# DataFrame Descriptive Statistic Methods

## Overview
DataFrames have identical [descriptive statistical methods][1] as Series. Again, we distinguish between methods that aggregate and those that do not. A method that performs an aggregation returns a **single** number to summarize the values. Examples of methods that aggregate are:

* `sum`
* `min`
* `max`
* `mean`
* `median`
* `std` - standard deviation
* `var` - variance
* `count` - returns number of non-na values
* `describe` - returns most of the above aggregations in one Series
* `quantile` - returns given percentile of distribution

Any method that does not return a single value is not an aggregation. Some examples of these methods are:
* `abs` - takes the absolute value
* `round` - rounds to the nearest given decimal
* `cummin` - cumulative minimum
* `cummax` - cumulative maximum
* `cumsum` - cumulative sum
* `rank` - rank values in a variety of different ways
* `diff` - difference between one element and another
* `pct_change` - percent change from one element to another

[1]: http://pandas.pydata.org/pandas-docs/stable/reference/frame.html#computations-descriptive-stats

Let's begin by reading in the college dataset and setting the index to be the institution name.

In [None]:
import pandas as pd
pd.set_option('display.max_columns', 40)
college = pd.read_csv('../data/college.csv', index_col='instnm')
college.head()

## Major Differences between DataFrame and Series Methods
When calling one of the above methods on a DataFrame, it is applied to each individual column by default. For instance, if we call the `sum` method, each column will be summed individually. Calling the `sum` method on a Series produces a single scalar value, while a DataFrame produces a single value for each column.

### Select numeric columns
Many of these statistical methods above work only for numeric columns. We will begin by using a DataFrame of only numeric columns by selecting all the columns that have undergraduate race proportion data. These columns are located together and start with `ugds_white` and end at `ugds_unkn`. We select them with the `loc` indexer which allow us to use slice notation for the columns.

In [None]:
college_race = college.loc[:, 'ugds_white':'ugds_unkn']
college_race.head()

### Take the mean of each column
Let's demonstrate calling the `mean` aggregation method on each column.

In [None]:
college_race.mean()

### Did you notice what type of object was returned?

* Data provided *
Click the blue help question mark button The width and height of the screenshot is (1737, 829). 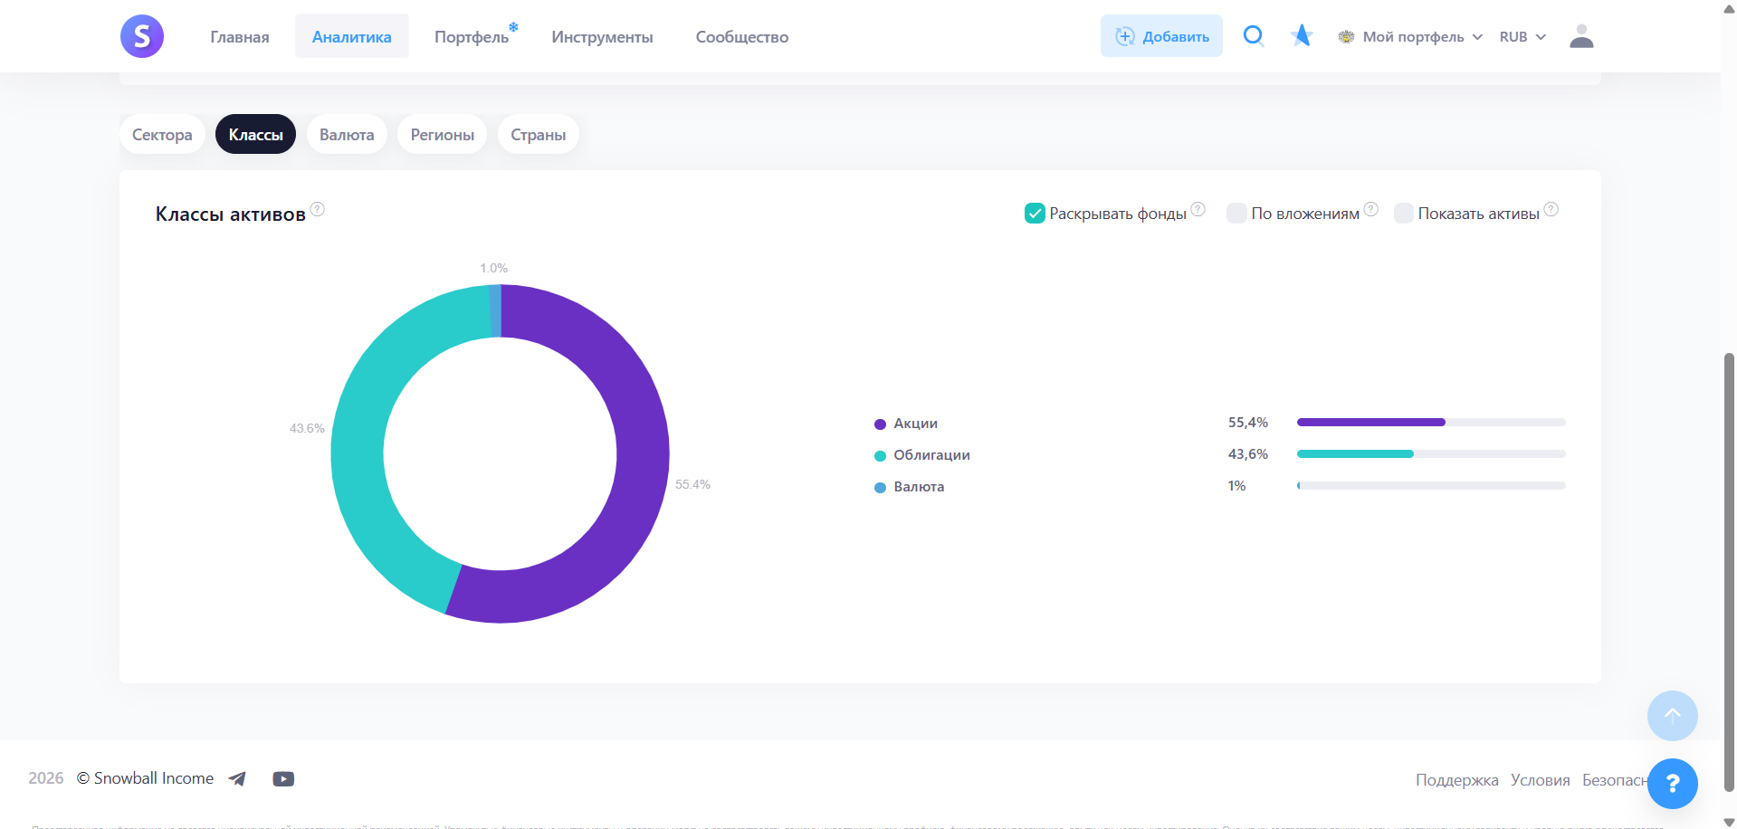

* What to work on *
Pick up the tutorial on DataFrame descriptive statistics after its final line and carry it forward.

* Response to the exercise *
pandas takes the mean of each column and returns a Series. The new Series has the column names as the index and the mean as the values. Let's see a couple more aggregations:

In [None]:
college_race.max()

In [None]:
college_race.std()

### Potentially confusing orientation
The above results should be fairly easy to understand. If someone asked you what the standard deviation of the `ugds_hisp` column, you would easily be able to respond with the correct number. What is potentially confusing is the orientation of the result. We began with a DataFrame, summed every column and were returned a Series which displays all of the columns vertically. The orientation of the columns changed. It might have been easier to understand the operation if the columns remained horizontal as in the following diagram.

![](images/df_agg_keep_dim.png)

### DataFrames are collections of columns
It's important to think of DataFrames as a collection of columns as opposed to a collection of rows. It is the column that is the fundamental component of the DataFrame and it is the column that is acted on as a default by most of the methods as seen by the aggregation methods above. 

## Changing the Direction of the Operation
Since DataFrames are two-dimensional, we might want to complete an operation horizontally across the rows instead of vertically down the columns.

### The `axis` parameter controls the direction of the operation.
Nearly all DataFrame methods have an `axis` parameter. This is a crucial parameter to understand. It controls the direction of the operation. By default, operations happen vertically down each column.

### Referencing each axis by number and by label
DataFrames are two-dimensional and therefore have two axes. Both the rows and the columns may be referenced with a number or a string label. The rows are referenced by the number 0 and also by the label 'index'. The columns are referenced by the number 1 and also by the label 'columns'.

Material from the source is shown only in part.